=== Section Start ===

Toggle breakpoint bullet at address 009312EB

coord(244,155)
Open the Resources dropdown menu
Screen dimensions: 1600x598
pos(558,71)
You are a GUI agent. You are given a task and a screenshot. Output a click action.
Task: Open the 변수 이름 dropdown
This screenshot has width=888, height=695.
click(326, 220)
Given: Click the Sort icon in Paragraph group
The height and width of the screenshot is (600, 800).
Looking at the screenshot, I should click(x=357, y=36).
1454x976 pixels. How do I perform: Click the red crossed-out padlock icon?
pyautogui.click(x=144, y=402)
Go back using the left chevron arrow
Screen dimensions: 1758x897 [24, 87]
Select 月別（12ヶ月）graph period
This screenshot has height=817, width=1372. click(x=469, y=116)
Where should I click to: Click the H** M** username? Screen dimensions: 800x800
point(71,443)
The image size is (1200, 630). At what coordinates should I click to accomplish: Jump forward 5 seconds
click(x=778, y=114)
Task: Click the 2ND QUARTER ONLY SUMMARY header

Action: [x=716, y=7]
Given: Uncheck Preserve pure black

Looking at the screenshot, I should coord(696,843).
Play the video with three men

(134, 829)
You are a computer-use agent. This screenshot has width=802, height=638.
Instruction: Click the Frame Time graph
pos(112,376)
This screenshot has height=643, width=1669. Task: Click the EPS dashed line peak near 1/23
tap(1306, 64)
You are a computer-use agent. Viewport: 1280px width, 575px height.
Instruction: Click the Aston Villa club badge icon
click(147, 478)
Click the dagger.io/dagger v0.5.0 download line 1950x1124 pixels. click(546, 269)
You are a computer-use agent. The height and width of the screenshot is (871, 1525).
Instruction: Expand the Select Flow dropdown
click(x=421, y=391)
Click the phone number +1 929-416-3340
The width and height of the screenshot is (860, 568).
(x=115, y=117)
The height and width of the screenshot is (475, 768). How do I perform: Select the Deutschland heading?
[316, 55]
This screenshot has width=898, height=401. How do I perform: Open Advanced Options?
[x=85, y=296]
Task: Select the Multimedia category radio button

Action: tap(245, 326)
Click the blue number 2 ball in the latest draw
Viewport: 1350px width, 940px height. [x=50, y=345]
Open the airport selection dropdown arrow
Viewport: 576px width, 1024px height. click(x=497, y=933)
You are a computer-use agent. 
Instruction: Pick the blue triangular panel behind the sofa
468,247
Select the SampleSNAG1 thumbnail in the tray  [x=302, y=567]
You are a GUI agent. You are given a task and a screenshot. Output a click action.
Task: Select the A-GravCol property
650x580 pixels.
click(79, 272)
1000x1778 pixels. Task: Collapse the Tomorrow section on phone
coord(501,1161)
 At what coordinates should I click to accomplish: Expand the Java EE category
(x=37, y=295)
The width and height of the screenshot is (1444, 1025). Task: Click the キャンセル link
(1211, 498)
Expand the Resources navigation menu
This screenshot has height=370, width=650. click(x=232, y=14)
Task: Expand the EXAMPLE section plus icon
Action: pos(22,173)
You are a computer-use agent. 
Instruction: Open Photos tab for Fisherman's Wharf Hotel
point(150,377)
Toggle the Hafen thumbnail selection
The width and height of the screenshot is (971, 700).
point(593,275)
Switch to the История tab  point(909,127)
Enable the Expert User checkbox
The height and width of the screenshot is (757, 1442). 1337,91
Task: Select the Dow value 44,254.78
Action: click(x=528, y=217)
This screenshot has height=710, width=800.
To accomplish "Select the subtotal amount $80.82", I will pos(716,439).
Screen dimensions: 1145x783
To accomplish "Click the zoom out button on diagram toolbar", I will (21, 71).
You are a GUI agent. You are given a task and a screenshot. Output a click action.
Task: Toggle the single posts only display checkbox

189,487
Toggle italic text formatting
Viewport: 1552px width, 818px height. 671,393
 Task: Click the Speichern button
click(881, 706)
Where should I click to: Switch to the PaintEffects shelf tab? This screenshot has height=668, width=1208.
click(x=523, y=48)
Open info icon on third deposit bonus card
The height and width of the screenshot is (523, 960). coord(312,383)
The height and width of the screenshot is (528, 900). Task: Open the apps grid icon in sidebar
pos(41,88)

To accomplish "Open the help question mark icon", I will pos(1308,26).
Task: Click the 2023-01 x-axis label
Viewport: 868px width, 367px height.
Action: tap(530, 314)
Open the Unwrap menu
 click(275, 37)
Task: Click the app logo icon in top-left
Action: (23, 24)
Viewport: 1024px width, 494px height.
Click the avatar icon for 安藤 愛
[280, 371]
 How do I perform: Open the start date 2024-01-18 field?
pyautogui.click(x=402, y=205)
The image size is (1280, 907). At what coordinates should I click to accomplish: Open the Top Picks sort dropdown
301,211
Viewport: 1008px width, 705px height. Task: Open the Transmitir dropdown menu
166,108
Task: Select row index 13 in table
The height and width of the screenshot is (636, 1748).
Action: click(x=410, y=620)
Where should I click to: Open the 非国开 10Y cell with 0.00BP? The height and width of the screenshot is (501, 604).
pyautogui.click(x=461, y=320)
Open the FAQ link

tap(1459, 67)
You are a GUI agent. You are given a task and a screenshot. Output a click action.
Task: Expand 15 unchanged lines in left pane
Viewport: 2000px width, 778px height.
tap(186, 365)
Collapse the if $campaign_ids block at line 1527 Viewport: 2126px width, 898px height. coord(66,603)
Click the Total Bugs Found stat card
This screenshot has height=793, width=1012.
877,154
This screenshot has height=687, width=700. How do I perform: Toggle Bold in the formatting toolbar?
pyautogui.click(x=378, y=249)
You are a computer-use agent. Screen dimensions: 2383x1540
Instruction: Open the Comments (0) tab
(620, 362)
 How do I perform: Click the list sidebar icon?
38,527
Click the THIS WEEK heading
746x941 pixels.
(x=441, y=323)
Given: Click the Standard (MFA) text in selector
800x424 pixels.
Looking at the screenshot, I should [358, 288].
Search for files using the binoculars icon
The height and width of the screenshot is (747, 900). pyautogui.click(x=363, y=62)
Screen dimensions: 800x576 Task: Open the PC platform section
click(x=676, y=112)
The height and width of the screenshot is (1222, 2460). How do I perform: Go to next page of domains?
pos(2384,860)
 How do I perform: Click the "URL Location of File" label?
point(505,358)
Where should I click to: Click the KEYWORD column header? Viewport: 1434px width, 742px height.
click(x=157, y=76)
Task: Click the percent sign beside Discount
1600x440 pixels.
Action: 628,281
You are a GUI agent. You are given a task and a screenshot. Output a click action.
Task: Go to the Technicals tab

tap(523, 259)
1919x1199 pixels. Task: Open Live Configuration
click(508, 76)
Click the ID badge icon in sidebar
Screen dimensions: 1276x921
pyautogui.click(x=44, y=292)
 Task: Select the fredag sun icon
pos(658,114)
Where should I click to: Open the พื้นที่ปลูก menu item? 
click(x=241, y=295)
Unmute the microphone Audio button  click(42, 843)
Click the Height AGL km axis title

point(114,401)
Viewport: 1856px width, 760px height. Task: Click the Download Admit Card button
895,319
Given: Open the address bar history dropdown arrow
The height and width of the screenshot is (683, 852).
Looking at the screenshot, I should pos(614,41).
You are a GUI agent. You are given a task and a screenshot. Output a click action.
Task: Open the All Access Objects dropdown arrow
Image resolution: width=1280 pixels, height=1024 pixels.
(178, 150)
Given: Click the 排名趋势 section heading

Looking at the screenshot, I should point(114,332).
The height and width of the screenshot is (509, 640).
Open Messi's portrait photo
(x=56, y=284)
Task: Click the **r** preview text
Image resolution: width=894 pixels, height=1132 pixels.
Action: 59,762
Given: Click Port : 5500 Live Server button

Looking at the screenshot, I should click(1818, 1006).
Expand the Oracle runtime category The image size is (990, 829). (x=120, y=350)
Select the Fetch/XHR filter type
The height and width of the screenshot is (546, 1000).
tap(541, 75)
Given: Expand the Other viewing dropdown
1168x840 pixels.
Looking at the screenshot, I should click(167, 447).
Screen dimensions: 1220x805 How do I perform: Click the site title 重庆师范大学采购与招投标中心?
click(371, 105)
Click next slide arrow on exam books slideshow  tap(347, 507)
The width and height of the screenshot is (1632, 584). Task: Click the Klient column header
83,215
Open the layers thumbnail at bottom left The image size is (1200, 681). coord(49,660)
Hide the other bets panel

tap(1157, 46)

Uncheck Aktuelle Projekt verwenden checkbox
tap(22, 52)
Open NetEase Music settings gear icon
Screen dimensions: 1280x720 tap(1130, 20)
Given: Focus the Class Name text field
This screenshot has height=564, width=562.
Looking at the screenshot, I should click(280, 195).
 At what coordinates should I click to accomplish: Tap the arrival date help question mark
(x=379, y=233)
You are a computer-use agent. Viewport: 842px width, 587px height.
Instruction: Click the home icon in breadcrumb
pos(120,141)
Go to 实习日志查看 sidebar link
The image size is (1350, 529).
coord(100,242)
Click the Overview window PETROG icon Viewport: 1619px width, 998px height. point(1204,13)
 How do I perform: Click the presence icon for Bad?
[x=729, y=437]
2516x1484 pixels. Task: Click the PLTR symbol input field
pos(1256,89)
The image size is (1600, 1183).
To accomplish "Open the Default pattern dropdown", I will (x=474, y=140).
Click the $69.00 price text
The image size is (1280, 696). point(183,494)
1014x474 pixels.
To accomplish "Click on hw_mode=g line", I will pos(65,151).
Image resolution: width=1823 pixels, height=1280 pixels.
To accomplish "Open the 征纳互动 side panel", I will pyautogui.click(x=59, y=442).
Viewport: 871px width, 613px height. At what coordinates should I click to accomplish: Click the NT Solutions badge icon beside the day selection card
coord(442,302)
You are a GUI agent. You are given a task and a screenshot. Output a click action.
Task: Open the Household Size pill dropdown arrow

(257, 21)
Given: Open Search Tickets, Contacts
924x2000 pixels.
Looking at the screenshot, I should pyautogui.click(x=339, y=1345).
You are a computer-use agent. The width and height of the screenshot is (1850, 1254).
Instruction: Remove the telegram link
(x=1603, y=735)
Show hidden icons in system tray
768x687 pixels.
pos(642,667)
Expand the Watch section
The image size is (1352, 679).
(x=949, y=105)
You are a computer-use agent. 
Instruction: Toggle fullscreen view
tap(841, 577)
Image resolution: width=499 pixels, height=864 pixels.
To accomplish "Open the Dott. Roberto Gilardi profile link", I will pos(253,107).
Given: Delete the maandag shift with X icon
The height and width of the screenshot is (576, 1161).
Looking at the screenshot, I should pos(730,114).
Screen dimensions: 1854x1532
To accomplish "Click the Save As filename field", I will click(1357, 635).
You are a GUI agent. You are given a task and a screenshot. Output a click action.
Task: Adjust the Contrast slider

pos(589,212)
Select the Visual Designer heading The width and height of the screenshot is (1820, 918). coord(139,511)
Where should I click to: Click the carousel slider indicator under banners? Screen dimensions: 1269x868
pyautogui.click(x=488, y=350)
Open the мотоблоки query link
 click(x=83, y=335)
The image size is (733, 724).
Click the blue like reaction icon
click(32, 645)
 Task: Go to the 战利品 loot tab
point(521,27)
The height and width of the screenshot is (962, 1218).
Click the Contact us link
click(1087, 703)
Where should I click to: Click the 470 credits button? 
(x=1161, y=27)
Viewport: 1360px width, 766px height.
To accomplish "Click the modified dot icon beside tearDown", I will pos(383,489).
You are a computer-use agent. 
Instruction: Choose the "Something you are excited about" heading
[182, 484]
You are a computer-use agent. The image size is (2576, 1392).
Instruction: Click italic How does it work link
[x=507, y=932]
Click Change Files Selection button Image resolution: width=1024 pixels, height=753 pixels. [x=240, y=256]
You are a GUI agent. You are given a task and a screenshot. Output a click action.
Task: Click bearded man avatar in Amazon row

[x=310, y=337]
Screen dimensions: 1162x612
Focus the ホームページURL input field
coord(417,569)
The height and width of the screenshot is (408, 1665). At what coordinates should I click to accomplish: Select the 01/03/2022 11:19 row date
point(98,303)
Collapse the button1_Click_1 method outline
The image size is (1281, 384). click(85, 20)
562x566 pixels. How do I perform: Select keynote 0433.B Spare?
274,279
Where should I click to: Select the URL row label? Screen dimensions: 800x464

=== Section End ===

__TASK INSTRUCTIONS__:
Leave out every line above except those from the line with "Where should I click to: Open the พื้นที่ปลูก" up to and including the line with "The height and width of the screenshot is (509, 640).", and copy those exactly.

__REPLY__:
Where should I click to: Open the พื้นที่ปลูก menu item? 
click(x=241, y=295)
Unmute the microphone Audio button  click(42, 843)
Click the Height AGL km axis title

point(114,401)
Viewport: 1856px width, 760px height. Task: Click the Download Admit Card button
895,319
Given: Open the address bar history dropdown arrow
The height and width of the screenshot is (683, 852).
Looking at the screenshot, I should pos(614,41).
You are a GUI agent. You are given a task and a screenshot. Output a click action.
Task: Open the All Access Objects dropdown arrow
Image resolution: width=1280 pixels, height=1024 pixels.
(178, 150)
Given: Click the 排名趋势 section heading

Looking at the screenshot, I should point(114,332).
The height and width of the screenshot is (509, 640).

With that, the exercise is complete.